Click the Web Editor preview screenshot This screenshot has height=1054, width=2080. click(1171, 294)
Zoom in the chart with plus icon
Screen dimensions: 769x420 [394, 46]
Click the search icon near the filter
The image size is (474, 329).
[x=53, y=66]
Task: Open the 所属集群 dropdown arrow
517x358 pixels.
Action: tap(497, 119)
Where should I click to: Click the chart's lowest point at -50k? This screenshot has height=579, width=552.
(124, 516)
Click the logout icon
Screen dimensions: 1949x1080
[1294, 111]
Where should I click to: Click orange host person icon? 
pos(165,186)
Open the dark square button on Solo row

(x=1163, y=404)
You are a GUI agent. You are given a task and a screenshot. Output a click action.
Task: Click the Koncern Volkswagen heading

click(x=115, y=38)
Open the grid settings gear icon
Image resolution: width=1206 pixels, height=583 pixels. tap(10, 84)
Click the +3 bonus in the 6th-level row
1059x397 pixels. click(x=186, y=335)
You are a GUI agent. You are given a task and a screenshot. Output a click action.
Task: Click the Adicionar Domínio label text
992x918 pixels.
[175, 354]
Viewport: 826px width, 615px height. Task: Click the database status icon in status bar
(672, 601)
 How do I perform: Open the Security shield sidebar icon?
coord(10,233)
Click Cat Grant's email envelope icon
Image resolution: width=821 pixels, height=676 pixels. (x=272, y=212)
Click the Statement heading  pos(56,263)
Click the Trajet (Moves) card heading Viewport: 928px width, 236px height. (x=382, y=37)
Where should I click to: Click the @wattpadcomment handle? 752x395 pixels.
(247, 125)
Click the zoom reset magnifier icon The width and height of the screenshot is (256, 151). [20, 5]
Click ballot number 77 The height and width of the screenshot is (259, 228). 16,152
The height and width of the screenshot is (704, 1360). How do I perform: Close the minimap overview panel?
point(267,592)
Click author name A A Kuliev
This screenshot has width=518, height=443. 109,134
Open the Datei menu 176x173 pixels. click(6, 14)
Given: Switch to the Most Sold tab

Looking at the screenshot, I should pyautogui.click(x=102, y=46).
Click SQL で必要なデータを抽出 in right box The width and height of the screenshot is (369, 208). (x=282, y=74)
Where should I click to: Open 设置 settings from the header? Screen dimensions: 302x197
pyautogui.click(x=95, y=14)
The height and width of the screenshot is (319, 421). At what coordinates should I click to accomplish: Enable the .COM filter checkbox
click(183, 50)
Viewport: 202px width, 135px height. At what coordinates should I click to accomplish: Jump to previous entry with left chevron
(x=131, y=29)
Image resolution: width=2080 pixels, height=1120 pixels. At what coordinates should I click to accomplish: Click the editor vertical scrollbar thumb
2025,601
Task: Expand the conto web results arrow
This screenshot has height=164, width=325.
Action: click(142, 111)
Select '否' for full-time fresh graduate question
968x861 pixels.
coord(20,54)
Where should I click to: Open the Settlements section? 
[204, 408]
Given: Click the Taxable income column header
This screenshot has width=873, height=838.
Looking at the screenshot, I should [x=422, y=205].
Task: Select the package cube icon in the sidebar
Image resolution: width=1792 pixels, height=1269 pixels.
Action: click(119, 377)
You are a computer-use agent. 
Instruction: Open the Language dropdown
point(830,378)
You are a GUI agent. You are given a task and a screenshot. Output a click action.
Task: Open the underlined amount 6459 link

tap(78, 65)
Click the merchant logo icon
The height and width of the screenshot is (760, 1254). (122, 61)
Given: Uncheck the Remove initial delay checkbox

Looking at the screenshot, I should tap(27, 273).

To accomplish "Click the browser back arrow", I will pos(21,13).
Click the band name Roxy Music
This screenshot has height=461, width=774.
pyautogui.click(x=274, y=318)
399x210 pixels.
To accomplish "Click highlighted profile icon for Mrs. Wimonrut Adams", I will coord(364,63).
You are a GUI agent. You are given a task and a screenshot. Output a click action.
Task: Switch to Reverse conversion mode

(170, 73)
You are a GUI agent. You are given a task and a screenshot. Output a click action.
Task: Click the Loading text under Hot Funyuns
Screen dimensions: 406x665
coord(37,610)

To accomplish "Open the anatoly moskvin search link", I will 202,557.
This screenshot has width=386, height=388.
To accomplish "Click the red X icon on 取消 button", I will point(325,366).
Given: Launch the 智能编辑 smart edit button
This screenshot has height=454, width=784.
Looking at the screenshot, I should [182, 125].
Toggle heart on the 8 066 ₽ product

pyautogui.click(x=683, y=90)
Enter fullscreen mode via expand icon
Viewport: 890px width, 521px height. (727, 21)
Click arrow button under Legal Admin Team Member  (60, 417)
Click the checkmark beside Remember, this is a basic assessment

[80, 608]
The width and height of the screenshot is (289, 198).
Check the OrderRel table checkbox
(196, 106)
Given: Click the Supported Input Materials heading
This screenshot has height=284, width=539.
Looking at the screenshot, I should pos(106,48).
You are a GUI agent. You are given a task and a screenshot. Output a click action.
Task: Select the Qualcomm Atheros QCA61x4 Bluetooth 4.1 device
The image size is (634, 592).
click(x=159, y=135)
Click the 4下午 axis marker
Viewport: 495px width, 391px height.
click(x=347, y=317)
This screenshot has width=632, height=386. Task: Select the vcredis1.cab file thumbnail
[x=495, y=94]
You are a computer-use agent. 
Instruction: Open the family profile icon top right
--------------------------------------------------
GIVEN INSTRUCTION.
Duplicate all of the data above verbatim, keeping every line and character unchanged.

FINISHED ANSWER.
Click the Web Editor preview screenshot This screenshot has height=1054, width=2080. click(1171, 294)
Zoom in the chart with plus icon
Screen dimensions: 769x420 [394, 46]
Click the search icon near the filter
The image size is (474, 329).
[x=53, y=66]
Task: Open the 所属集群 dropdown arrow
517x358 pixels.
Action: tap(497, 119)
Where should I click to: Click the chart's lowest point at -50k? This screenshot has height=579, width=552.
(124, 516)
Click the logout icon
Screen dimensions: 1949x1080
[1294, 111]
Where should I click to: Click orange host person icon? 
pos(165,186)
Open the dark square button on Solo row

(x=1163, y=404)
You are a GUI agent. You are given a task and a screenshot. Output a click action.
Task: Click the Koncern Volkswagen heading

click(x=115, y=38)
Open the grid settings gear icon
Image resolution: width=1206 pixels, height=583 pixels. tap(10, 84)
Click the +3 bonus in the 6th-level row
1059x397 pixels. click(x=186, y=335)
You are a GUI agent. You are given a task and a screenshot. Output a click action.
Task: Click the Adicionar Domínio label text
992x918 pixels.
[175, 354]
Viewport: 826px width, 615px height. Task: Click the database status icon in status bar
(672, 601)
 How do I perform: Open the Security shield sidebar icon?
coord(10,233)
Click Cat Grant's email envelope icon
Image resolution: width=821 pixels, height=676 pixels. (x=272, y=212)
Click the Statement heading  pos(56,263)
Click the Trajet (Moves) card heading Viewport: 928px width, 236px height. (x=382, y=37)
Where should I click to: Click the @wattpadcomment handle? 752x395 pixels.
(247, 125)
Click the zoom reset magnifier icon The width and height of the screenshot is (256, 151). [20, 5]
Click ballot number 77 The height and width of the screenshot is (259, 228). 16,152
The height and width of the screenshot is (704, 1360). How do I perform: Close the minimap overview panel?
point(267,592)
Click author name A A Kuliev
This screenshot has width=518, height=443. 109,134
Open the Datei menu 176x173 pixels. click(6, 14)
Given: Switch to the Most Sold tab

Looking at the screenshot, I should pyautogui.click(x=102, y=46).
Click SQL で必要なデータを抽出 in right box The width and height of the screenshot is (369, 208). (x=282, y=74)
Where should I click to: Open 设置 settings from the header? Screen dimensions: 302x197
pyautogui.click(x=95, y=14)
The height and width of the screenshot is (319, 421). At what coordinates should I click to accomplish: Enable the .COM filter checkbox
click(183, 50)
Viewport: 202px width, 135px height. At what coordinates should I click to accomplish: Jump to previous entry with left chevron
(x=131, y=29)
Image resolution: width=2080 pixels, height=1120 pixels. At what coordinates should I click to accomplish: Click the editor vertical scrollbar thumb
2025,601
Task: Expand the conto web results arrow
This screenshot has height=164, width=325.
Action: click(142, 111)
Select '否' for full-time fresh graduate question
968x861 pixels.
coord(20,54)
Where should I click to: Open the Settlements section? 
[204, 408]
Given: Click the Taxable income column header
This screenshot has width=873, height=838.
Looking at the screenshot, I should [x=422, y=205].
Task: Select the package cube icon in the sidebar
Image resolution: width=1792 pixels, height=1269 pixels.
Action: click(119, 377)
You are a computer-use agent. 
Instruction: Open the Language dropdown
point(830,378)
You are a GUI agent. You are given a task and a screenshot. Output a click action.
Task: Open the underlined amount 6459 link

tap(78, 65)
Click the merchant logo icon
The height and width of the screenshot is (760, 1254). (122, 61)
Given: Uncheck the Remove initial delay checkbox

Looking at the screenshot, I should tap(27, 273).

To accomplish "Click the browser back arrow", I will pos(21,13).
Click the band name Roxy Music
This screenshot has height=461, width=774.
pyautogui.click(x=274, y=318)
399x210 pixels.
To accomplish "Click highlighted profile icon for Mrs. Wimonrut Adams", I will coord(364,63).
You are a GUI agent. You are given a task and a screenshot. Output a click action.
Task: Switch to Reverse conversion mode

(170, 73)
You are a GUI agent. You are given a task and a screenshot. Output a click action.
Task: Click the Loading text under Hot Funyuns
Screen dimensions: 406x665
coord(37,610)

To accomplish "Open the anatoly moskvin search link", I will 202,557.
This screenshot has width=386, height=388.
To accomplish "Click the red X icon on 取消 button", I will point(325,366).
Given: Launch the 智能编辑 smart edit button
This screenshot has height=454, width=784.
Looking at the screenshot, I should [182, 125].
Toggle heart on the 8 066 ₽ product

pyautogui.click(x=683, y=90)
Enter fullscreen mode via expand icon
Viewport: 890px width, 521px height. (727, 21)
Click arrow button under Legal Admin Team Member  (60, 417)
Click the checkmark beside Remember, this is a basic assessment

[80, 608]
The width and height of the screenshot is (289, 198).
Check the OrderRel table checkbox
(196, 106)
Given: Click the Supported Input Materials heading
This screenshot has height=284, width=539.
Looking at the screenshot, I should pos(106,48).
You are a GUI agent. You are given a task and a screenshot. Output a click action.
Task: Select the Qualcomm Atheros QCA61x4 Bluetooth 4.1 device
The image size is (634, 592).
click(x=159, y=135)
Click the 4下午 axis marker
Viewport: 495px width, 391px height.
click(x=347, y=317)
This screenshot has width=632, height=386. Task: Select the vcredis1.cab file thumbnail
[x=495, y=94]
You are a computer-use agent. 
Instruction: Open the family profile icon top right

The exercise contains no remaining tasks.